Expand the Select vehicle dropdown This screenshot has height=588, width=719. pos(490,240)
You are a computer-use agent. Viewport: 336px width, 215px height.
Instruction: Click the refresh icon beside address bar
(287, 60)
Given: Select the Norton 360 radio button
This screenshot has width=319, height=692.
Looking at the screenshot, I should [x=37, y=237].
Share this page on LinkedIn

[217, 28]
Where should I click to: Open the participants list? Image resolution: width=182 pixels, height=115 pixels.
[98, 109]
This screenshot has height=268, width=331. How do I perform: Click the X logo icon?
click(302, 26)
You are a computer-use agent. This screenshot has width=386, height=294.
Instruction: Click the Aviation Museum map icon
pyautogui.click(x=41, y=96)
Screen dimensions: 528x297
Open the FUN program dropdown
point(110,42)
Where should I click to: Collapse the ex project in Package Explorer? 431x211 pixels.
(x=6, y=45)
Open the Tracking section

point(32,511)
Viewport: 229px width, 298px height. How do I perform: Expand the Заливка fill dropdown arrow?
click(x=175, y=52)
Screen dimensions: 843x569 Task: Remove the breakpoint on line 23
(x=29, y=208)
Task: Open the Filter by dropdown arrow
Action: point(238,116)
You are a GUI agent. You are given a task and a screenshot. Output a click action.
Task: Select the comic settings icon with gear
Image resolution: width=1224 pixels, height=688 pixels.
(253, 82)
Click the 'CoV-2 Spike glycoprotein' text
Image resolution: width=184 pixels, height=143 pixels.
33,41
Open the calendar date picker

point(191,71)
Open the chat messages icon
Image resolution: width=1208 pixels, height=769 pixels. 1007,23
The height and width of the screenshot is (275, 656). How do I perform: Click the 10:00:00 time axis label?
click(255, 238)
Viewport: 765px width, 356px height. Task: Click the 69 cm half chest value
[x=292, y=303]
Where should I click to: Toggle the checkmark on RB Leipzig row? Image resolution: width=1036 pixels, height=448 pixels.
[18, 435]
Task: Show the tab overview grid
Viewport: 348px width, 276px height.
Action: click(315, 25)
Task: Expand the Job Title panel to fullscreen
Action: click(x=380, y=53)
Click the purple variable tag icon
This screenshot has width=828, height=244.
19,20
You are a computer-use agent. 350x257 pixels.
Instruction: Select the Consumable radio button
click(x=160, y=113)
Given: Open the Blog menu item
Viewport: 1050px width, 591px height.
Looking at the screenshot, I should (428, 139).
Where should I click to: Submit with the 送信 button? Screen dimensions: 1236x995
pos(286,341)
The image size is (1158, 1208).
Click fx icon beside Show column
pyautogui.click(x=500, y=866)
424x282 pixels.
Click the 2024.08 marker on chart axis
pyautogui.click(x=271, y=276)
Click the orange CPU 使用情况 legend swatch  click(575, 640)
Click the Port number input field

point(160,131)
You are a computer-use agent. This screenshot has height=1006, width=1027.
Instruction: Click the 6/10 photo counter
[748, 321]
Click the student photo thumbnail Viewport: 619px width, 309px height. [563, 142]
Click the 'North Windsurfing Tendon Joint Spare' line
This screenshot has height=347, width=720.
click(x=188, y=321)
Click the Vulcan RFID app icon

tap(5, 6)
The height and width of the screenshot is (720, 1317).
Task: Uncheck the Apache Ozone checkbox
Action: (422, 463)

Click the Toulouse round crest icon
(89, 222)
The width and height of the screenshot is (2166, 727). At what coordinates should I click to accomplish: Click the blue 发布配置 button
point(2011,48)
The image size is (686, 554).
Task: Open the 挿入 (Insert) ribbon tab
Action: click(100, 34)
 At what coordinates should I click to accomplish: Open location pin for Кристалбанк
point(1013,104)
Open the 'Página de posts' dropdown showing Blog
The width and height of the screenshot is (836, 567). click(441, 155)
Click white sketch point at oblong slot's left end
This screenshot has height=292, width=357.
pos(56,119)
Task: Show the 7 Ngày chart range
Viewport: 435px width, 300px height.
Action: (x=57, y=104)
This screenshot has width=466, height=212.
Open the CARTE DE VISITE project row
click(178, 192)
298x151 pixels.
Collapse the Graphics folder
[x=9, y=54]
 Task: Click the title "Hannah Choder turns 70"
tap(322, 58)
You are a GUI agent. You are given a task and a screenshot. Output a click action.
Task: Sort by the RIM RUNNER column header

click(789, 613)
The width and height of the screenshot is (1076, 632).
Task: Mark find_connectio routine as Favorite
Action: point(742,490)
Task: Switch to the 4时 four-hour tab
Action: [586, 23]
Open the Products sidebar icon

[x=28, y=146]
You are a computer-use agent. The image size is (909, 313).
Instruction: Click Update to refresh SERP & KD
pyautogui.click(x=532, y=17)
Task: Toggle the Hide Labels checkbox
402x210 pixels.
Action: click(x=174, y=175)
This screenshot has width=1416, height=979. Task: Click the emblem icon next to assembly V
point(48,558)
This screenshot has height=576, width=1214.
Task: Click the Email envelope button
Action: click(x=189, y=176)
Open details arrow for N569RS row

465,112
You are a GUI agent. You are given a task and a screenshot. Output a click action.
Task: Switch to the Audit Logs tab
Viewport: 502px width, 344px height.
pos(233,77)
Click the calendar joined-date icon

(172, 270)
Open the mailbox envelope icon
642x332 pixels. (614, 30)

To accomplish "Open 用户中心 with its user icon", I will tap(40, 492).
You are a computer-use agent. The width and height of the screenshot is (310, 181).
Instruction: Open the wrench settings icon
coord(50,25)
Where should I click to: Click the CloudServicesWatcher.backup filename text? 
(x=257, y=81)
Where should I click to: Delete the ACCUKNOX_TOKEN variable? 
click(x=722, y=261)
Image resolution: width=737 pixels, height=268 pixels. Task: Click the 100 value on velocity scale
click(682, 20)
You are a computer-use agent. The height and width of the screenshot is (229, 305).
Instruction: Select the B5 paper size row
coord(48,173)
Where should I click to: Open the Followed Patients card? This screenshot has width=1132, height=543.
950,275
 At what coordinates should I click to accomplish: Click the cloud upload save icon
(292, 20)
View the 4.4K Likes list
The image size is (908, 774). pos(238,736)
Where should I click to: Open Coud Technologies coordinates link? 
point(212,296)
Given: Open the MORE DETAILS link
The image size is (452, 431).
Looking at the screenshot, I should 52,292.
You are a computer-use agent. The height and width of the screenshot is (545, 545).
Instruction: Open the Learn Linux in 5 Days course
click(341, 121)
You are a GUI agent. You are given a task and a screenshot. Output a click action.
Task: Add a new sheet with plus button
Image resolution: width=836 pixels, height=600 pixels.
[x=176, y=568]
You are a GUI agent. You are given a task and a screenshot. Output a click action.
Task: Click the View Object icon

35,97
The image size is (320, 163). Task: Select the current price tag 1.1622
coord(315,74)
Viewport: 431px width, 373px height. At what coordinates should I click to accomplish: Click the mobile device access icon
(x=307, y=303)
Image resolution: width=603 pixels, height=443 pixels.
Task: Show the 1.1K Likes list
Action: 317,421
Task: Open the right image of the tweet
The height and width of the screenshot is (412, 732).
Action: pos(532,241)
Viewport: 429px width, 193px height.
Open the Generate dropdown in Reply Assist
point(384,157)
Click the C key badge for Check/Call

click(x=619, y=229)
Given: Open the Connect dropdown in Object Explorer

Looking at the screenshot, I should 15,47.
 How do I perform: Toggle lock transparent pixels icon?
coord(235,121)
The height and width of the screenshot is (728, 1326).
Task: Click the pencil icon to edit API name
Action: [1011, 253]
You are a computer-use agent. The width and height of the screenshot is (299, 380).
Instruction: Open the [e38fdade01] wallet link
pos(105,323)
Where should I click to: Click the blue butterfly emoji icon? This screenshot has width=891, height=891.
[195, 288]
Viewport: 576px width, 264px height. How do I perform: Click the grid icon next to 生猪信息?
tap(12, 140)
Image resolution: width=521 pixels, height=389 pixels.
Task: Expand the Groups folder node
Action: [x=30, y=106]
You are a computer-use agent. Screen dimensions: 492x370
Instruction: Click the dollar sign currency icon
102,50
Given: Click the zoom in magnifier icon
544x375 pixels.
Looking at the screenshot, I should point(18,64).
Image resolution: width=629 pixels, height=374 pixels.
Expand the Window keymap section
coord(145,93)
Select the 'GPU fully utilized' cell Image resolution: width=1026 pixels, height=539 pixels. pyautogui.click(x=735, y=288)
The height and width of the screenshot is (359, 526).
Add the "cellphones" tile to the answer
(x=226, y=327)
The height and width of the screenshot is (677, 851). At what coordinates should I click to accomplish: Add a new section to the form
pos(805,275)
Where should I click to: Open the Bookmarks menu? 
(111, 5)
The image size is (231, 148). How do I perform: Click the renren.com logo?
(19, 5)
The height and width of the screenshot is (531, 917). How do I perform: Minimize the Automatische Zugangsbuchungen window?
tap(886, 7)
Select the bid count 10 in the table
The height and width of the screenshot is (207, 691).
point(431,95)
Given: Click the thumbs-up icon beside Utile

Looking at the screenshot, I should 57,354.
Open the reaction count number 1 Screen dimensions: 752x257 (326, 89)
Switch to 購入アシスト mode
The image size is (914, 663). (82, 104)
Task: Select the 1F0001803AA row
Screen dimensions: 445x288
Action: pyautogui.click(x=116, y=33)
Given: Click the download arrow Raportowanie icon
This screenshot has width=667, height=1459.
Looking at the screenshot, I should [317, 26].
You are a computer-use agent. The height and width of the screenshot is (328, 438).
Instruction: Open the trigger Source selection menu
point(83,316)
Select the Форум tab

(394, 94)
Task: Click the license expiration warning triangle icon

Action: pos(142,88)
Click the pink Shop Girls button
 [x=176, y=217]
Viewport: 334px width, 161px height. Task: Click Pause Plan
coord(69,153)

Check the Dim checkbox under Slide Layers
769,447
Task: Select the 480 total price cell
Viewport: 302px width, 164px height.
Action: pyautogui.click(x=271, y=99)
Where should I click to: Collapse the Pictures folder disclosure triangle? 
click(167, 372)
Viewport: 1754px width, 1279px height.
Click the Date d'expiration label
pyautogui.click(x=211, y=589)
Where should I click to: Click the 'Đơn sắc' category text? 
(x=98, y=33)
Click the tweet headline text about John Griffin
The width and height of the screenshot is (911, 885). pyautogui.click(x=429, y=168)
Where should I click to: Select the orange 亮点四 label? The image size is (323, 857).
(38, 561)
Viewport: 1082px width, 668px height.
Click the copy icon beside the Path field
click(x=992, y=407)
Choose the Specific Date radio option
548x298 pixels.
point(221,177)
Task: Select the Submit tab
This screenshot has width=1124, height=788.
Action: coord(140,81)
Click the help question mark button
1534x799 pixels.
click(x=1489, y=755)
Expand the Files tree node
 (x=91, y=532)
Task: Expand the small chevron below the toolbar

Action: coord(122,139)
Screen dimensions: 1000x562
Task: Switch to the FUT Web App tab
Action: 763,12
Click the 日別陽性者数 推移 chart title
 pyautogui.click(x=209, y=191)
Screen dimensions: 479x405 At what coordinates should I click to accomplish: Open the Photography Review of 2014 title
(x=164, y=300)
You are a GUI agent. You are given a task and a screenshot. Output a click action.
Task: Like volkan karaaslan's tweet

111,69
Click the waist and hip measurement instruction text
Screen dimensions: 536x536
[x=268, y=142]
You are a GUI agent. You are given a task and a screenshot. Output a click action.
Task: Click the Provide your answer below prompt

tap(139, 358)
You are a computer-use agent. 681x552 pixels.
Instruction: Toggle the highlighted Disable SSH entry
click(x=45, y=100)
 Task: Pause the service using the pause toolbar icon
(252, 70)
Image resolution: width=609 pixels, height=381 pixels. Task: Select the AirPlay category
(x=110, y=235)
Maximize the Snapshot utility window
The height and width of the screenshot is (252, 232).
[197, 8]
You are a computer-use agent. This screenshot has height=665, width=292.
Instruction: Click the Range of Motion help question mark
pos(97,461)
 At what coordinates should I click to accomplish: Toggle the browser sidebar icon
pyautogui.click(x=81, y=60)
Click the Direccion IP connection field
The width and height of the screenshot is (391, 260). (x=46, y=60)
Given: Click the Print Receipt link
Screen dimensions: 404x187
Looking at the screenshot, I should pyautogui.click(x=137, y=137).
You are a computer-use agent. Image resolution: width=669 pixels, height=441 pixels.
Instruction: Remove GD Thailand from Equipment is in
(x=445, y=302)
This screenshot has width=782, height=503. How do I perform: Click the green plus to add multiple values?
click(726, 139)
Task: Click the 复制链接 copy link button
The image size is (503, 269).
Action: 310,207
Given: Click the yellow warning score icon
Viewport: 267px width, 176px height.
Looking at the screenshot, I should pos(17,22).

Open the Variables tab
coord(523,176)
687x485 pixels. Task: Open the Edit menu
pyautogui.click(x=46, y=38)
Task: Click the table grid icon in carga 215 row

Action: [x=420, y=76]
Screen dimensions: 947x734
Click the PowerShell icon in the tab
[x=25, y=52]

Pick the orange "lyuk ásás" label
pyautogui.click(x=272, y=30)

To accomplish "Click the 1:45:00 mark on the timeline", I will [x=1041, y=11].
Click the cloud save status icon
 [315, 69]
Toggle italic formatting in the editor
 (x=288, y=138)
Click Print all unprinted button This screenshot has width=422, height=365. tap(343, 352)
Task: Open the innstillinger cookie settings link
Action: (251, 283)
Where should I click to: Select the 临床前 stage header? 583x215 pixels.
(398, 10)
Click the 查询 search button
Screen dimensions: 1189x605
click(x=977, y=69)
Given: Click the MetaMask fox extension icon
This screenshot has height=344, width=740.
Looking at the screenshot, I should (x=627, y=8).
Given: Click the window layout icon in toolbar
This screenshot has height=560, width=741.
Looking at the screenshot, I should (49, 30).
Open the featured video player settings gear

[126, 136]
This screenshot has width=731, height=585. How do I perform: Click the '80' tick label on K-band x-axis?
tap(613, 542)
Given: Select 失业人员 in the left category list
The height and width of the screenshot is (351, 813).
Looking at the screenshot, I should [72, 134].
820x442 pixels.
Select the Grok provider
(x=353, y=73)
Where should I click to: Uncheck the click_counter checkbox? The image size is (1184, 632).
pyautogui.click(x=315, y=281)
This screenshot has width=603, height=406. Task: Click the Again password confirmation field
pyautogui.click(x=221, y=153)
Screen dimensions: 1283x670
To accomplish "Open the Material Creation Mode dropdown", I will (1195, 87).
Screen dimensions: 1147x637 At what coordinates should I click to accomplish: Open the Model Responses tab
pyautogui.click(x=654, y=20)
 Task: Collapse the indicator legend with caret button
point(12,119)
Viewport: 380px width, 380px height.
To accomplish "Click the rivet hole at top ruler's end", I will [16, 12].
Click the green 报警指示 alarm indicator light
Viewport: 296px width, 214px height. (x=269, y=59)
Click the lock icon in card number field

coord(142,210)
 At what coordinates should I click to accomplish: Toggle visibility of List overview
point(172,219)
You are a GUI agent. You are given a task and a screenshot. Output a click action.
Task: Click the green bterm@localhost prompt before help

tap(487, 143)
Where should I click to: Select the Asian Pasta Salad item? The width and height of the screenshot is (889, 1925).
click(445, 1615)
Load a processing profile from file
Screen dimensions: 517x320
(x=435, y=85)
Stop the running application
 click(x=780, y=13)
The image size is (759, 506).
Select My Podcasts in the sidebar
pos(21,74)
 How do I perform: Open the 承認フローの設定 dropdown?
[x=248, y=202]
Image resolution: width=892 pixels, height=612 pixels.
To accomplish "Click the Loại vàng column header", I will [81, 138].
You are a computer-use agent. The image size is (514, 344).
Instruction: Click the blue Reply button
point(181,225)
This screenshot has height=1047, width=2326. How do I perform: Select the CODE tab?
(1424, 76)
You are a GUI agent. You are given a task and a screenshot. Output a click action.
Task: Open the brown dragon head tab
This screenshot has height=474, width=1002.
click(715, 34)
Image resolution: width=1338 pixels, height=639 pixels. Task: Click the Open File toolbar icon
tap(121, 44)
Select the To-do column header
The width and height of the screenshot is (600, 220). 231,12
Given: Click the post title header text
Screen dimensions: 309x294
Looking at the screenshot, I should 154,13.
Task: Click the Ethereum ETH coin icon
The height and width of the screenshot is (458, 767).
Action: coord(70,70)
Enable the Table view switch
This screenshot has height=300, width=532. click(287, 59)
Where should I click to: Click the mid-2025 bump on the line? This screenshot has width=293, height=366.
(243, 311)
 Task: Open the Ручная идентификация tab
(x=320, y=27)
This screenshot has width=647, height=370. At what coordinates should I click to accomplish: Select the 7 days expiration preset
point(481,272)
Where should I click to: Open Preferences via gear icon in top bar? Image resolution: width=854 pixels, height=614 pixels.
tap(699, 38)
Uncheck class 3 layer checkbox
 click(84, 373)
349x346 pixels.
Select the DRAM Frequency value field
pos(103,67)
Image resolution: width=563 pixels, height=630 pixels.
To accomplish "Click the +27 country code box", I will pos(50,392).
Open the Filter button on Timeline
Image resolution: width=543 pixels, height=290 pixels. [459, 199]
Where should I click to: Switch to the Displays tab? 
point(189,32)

__Exercise instructions__.
Begin at the line that has "Given: Select the Norton 360 radio button" in the entries above; stop after the line that has "Task: Select the comic". Transcribe exactly those lines and no others.

__Response area__.
Given: Select the Norton 360 radio button
This screenshot has width=319, height=692.
Looking at the screenshot, I should [x=37, y=237].
Share this page on LinkedIn

[217, 28]
Where should I click to: Open the participants list? Image resolution: width=182 pixels, height=115 pixels.
[98, 109]
This screenshot has height=268, width=331. How do I perform: Click the X logo icon?
click(302, 26)
You are a computer-use agent. This screenshot has width=386, height=294.
Instruction: Click the Aviation Museum map icon
pyautogui.click(x=41, y=96)
Screen dimensions: 528x297
Open the FUN program dropdown
point(110,42)
Where should I click to: Collapse the ex project in Package Explorer? 431x211 pixels.
(x=6, y=45)
Open the Tracking section

point(32,511)
Viewport: 229px width, 298px height. How do I perform: Expand the Заливка fill dropdown arrow?
click(x=175, y=52)
Screen dimensions: 843x569 Task: Remove the breakpoint on line 23
(x=29, y=208)
Task: Open the Filter by dropdown arrow
Action: point(238,116)
You are a GUI agent. You are given a task and a screenshot. Output a click action.
Task: Select the comic settings icon with gear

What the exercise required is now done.